À cela s’ajoutent, confie-t-il, des «incidents techniques récurrents» qui viennent perturber une architecture électrique déjà «particulièrement fragile». Le résultat: une succession de délestages imprévisibles, vécus comme un supplice quotidien par les ménages et les entreprises.
La riposte de la SEEG: redresser, moderniser, stabiliser
Conscient du désarroi des usagers, Steeve Saurel Legnongo ne cherche ni à minimiser ni à justifier. Il reconnaît la vétusté d’une partie du réseau et «l’insuffisance des capacités de production face à une demande en forte croissance». Face à ce constat, l’action engagée se veut méthodique: «Des actions concrètes sont en cours, telles que la mise en conformité du réseau électrique et l’augmentation de nos capacités de production d’énergie.»
Le levier principal reste la mise en exploitation complète de la centrale flottante de 150 MW, dont la pleine puissance devrait, selon lui, «contribuer significativement à alléger la pression sur le réseau». Cette centrale, amarrée en baie d’Owendo, symbolise le pari d’un mix énergétique plus souple et plus réactif, capable d’amortir les chocs saisonniers.

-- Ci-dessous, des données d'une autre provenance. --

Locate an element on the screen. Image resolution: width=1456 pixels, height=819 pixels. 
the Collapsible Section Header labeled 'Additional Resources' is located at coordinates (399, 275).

Parallèlement, la SEEG a lancé un vaste programme de rénovation et de sécurisation des infrastructures de transport et de distribution. Parmi les chantiers prioritaires, la ligne haute tension 90 kV Owendo–Bisségué, artère stratégique du Grand Libreville, fait l’objet d’un renforcement majeur. Objectif: «augmenter considérablement la capacité de transit d’énergie et fiabiliser la distribution sur les zones les plus sollicitées.»
M. Legnongo évoque une approche intégrée: réhabilitation du matériel obsolète, sécurisation des postes électriques, amélioration du contrôle en temps réel des flux, et déploiement de solutions numériques pour la supervision du réseau. Cette transformation, assure-t-il, s’inscrit dans une stratégie globale de «résilience technique et d’amélioration continue».

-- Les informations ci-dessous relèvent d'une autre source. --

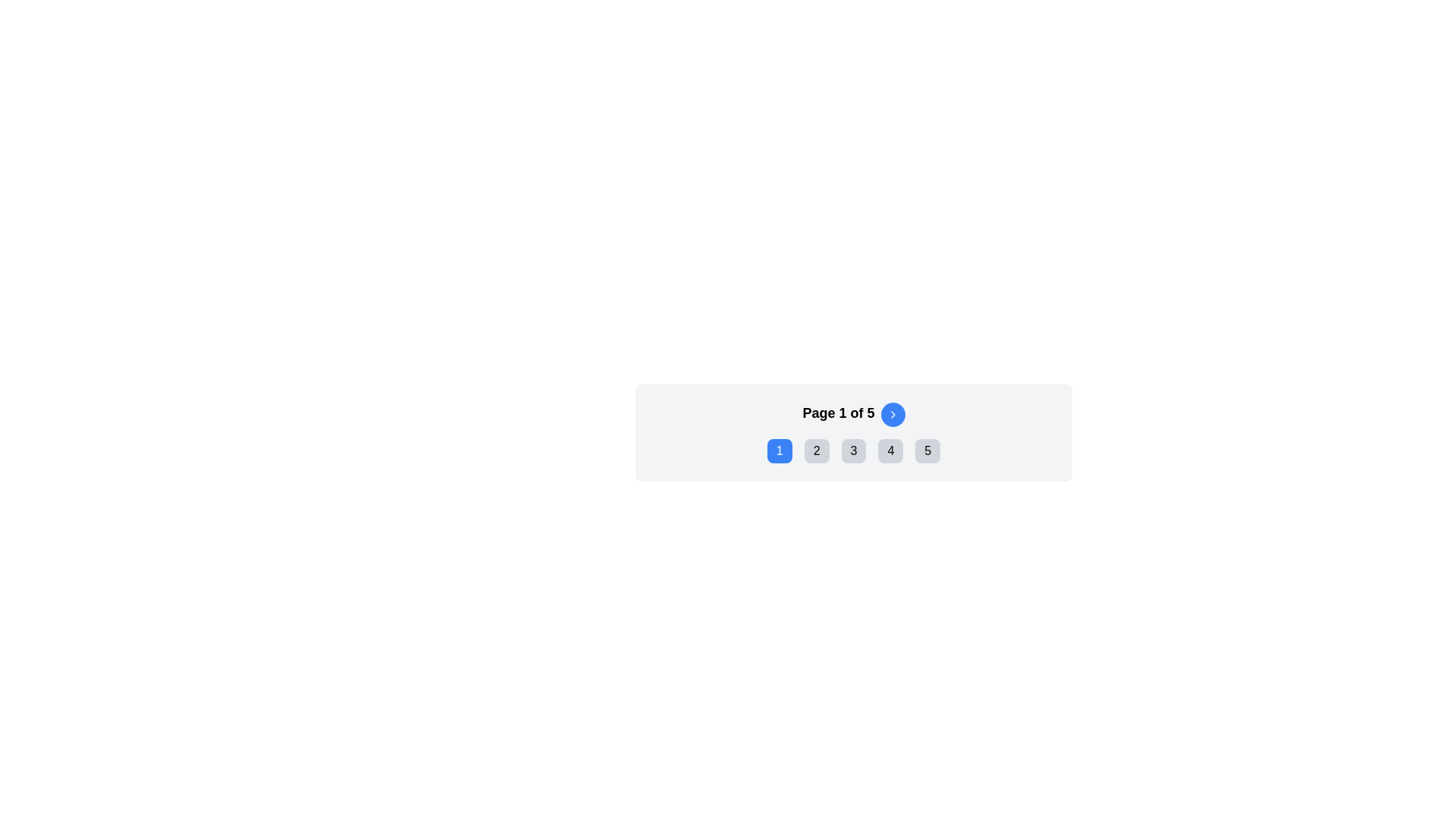 Image resolution: width=1456 pixels, height=819 pixels. What do you see at coordinates (890, 450) in the screenshot?
I see `the button displaying the number '4' with a light gray background to change its appearance to blue with white text` at bounding box center [890, 450].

Un horizon de reprise et une promesse de transparence
À ceux qui s’impatientent, l’ADG répond avec prudence et réalisme: «À ce stade, il est difficile de donner une date précise pour un retour complet à la normale, au regard de la nature des travaux à réaliser, lesquels nécessitent des investissements lourds.» Mais il veut y croire: «Des améliorations progressives sont attendues à court terme.» Le retour des pluies, conjugué à la montée en régime de la centrale flottante, devrait permettre «une amélioration tangible dans un avenir proche».

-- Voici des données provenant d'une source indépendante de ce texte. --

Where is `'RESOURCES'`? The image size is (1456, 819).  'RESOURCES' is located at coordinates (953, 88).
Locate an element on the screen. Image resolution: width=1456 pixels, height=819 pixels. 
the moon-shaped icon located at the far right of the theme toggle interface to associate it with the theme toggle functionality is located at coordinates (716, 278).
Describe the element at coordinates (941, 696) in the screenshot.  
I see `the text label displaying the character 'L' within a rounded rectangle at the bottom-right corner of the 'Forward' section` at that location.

Au-delà des solutions techniques, l’enjeu est moral: «Notre priorité est de retrouver la confiance des usagers grâce à un service plus stable, plus équitable et plus fiable.» Cette phrase, à elle seule, condense la nouvelle philosophie que veut imprimer Steeve Saurel Legnongo: celle d’un service public qui ne se cache plus derrière les aléas, mais assume, explique, et répare.
Une pédagogie de crise, un ton de reconquête
Il faut reconnaître à ce discours une rare pédagogie. L’ingénieur devenu manager ne se retranche pas derrière des formules convenues. Il décrit les chiffres, nomme les causes, assume les retards, et inscrit la SEEG dans une dynamique de redressement. En filigrane, son propos traduit une volonté de rupture avec une communication institutionnelle souvent défensive et opaque.
Car au fond, c’est bien de reconquête qu’il s’agit: reconquête de la confiance, de la performance et du sens du service. Le temps dira si cette parole lucide et mesurée s’accompagne des actes nécessaires. Mais en un moment où la lumière se fait rare, la transparence, elle, éclaire déjà un peu le chemin.